When Elvis Presley reported to be inducted into the Army on this day, March 24, in 1958, his legions of fans weren’t exactly taken by surprise. It had been early 1957 when TIME reported that he was likely to go:
But the big question wasn’t whether he would pass the test. The big question was what the Army would do about his hair.
About a month after Presley was declared draft-eligible, lawmakers like New Jersey Senator Clifford Case were investigating, on their constituents’ behalves, whether the singer could get an exemption to buzz-cut regulations that would allow him to keep his sideburns and pompadour. Though the Army did not make an official statement on the matter, officials did declare that he would not receive any special treatment.

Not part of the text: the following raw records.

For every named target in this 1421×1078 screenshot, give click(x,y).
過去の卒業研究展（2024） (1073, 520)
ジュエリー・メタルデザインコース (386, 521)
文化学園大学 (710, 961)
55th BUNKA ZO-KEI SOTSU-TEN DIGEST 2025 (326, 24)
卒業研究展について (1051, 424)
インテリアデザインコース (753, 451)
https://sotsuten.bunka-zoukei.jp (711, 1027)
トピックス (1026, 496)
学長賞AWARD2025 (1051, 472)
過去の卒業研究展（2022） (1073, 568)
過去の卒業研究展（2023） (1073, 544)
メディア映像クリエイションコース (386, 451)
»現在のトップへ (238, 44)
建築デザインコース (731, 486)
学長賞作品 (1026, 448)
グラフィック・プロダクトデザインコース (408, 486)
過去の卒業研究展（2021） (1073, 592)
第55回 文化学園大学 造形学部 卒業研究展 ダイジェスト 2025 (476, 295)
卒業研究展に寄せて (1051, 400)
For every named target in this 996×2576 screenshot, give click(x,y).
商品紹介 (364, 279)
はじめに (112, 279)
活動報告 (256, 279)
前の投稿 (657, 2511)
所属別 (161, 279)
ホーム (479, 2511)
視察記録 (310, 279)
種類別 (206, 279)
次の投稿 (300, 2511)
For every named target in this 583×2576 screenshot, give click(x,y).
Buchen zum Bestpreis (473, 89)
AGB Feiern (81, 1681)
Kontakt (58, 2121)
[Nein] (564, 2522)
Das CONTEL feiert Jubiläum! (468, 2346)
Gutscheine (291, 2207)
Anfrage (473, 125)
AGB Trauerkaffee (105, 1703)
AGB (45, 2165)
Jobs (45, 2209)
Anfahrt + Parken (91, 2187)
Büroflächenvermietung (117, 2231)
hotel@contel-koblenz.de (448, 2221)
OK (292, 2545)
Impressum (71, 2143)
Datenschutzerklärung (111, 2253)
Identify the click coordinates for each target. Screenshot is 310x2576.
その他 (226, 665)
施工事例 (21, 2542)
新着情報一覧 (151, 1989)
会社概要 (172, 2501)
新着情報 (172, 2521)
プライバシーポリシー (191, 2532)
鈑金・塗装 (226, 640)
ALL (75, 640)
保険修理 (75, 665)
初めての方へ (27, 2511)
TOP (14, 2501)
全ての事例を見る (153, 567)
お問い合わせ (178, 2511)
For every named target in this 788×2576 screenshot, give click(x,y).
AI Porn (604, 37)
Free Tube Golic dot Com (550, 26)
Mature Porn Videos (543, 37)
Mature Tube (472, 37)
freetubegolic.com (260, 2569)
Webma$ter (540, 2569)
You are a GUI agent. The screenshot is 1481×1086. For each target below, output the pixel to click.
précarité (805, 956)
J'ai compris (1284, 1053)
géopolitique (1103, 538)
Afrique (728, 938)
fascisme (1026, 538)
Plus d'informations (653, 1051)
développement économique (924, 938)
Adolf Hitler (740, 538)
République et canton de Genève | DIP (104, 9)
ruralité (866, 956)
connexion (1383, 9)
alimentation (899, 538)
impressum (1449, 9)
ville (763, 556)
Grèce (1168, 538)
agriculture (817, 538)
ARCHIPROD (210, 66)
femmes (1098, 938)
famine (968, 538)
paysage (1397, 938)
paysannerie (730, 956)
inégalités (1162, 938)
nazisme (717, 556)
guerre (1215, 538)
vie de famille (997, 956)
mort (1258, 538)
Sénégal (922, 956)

The singer was originally ordered to report for a draft-board physical on Jan. 20, 1958, but he ended up getting a “hardship deferment” in order to finish making a movie. (The hardship was the studio’s, which had already invested hundreds of thousands of dollars in the picture, not his own.) He finally reported to the Army in March — but, by then, the hair question had already been at least partially resolved.
As TIME reported late that February, he “jumped the clippers by getting a ‘normal’ haircut that shortened his sideburns a good inch, left him still looking much too dreamy for the Army.”
And that was that. When Sergeant Presley’s two years of service ended, he announced that, though he would return to rock ‘n’ roll, his sideburns were gone for good.